According to the commissioners, the effects of the spill could take tens of years to be reversed. They affirm that the Repsol Group would have committed crimes classified in articles 304 and 314 of the Penal Code (environmental pollution and responsibility for false information), as well as infractions against various environmental regulations.
They refer to the presence of pipelines that are 47 years old without maintenance, non-existence of valves to control the flow of fuel, lack of a ship to deal with emergencies, absent ship mooring supervisor, difference between the volume of crude oil reported to Sunat and that they were actually receiving and charging at excessive, dangerous and unauthorized speed, among other irregularities.
Note: Repsol Peru BV (The Netherlands) currently owns 99.70% of Refineria La Pampilla S.A.A.
The congressmen also point out that an economic assessment of the damage caused is made by INDECOPI by suing for 4,500 million dollars "Although it will not be able to put a price on the invaluable nature of the marine life destroyed."

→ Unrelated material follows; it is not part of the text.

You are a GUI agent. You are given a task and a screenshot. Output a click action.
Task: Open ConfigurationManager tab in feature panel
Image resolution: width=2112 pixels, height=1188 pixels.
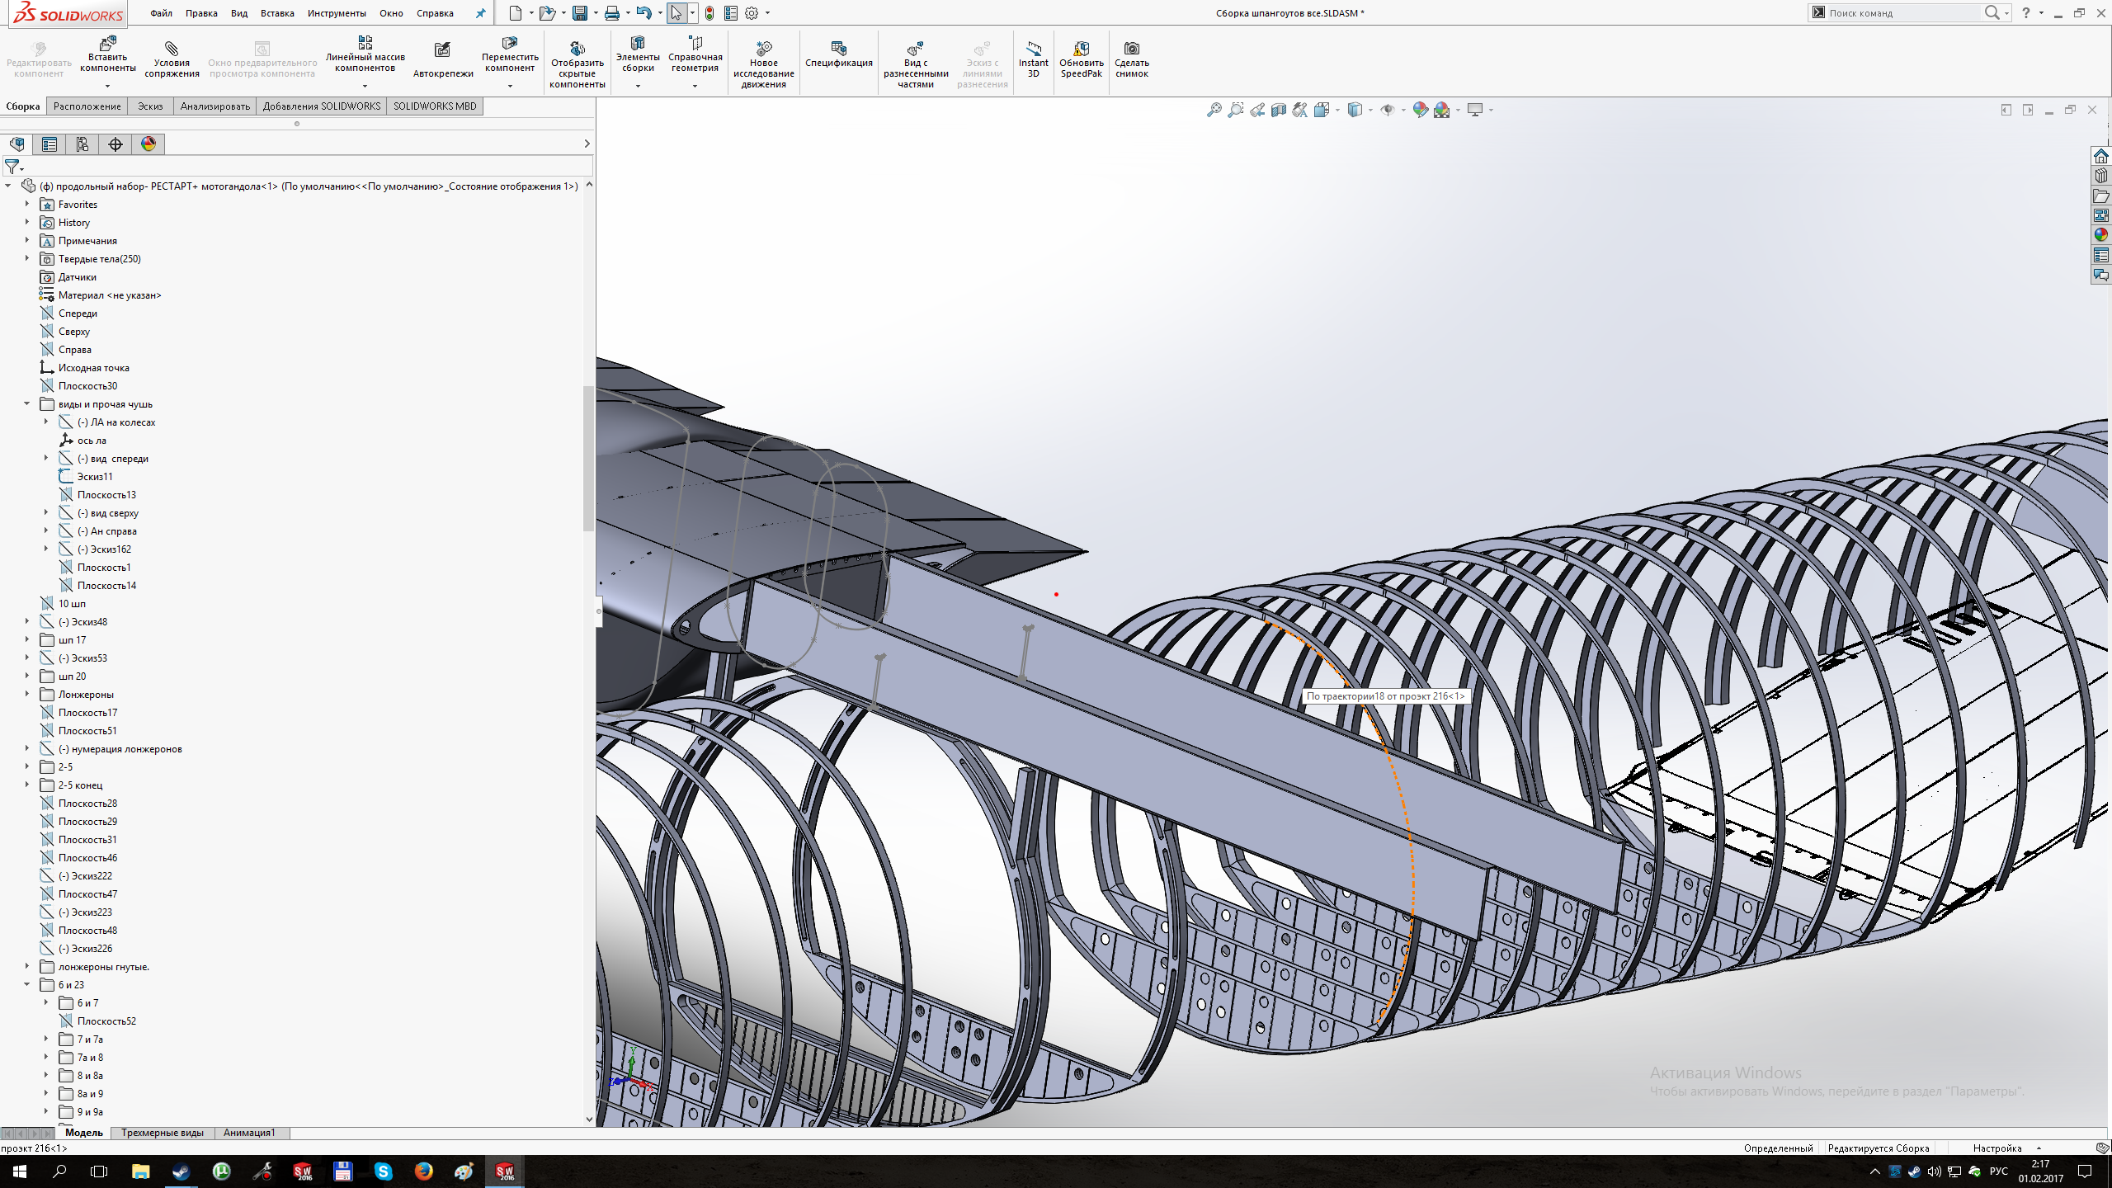83,144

The document indicates that the Executive assumed the representation of the population "And reached agreements in this regard with Repsol." The company manages a list of approximately 5,500 victims, but according to the government it would exceed 700,000, as stated by the British newspaper The Guardian.

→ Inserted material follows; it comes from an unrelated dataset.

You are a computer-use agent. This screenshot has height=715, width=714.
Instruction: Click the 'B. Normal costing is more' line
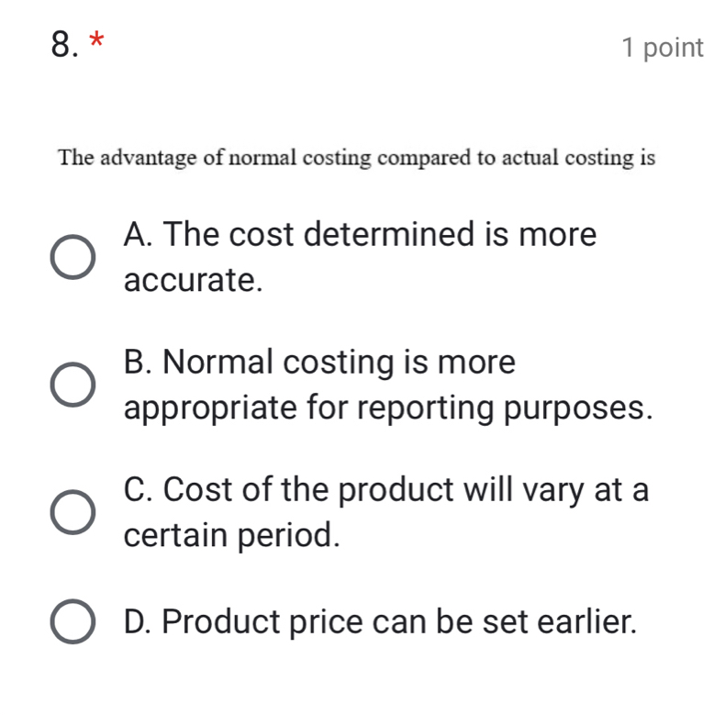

Under this irregular agreement, the oil company has granted, until April, bonuses of 500 soles (125 dollars) and an indemnity payment of 3,000 soles (810 dollars) to some hundreds of families. These unilateral "advances" by Repsol will only be delivered against what the court determines to pay the victims, not only for having affected them financially, but also for negligence, such as personal compensation and other damages.
Artisanal fishermen and aquaculturists seek legal support outside the country in pursuit of justice that they do not see clearly in Peru. The corporation responsible for this disaster has its headquarters abroad and that is where the victims and international specialists in legal claims of this type point. For his part, Manuel Pulgar Vidal of WWF recognizes that the “Culture of impunity” and the lack of effective regulation are enormously detrimental in one of the most biodiverse nations in the world.
While there is no confidence in the Peruvian authorities, there are known examples of compensation for hydrocarbon leaks in other latitudes such as the Gulf of Mexico in 2010, which involved payments of 11.2 billion dollars; the coal ash incident at the Kingston Fossil plant (Tennessee) in 2008, which generated compensation of 27.8 billion dollars; the Exxon Valdez disaster in Alaska and its 1.5 billion dollars in repairs and others. The Lieff Cabraser Heimann & Bernstein law firm represents the victims who claim multimillion-dollar compensation for an oil spill in Huntington Beach, California in October 2021, despite the fact that there was an action to remedy it that began on the first day, unlike the Peruvian case that in his first week he only used brooms and dustpans.
Fortunately, we are in 2022 and these crimes do have punishment.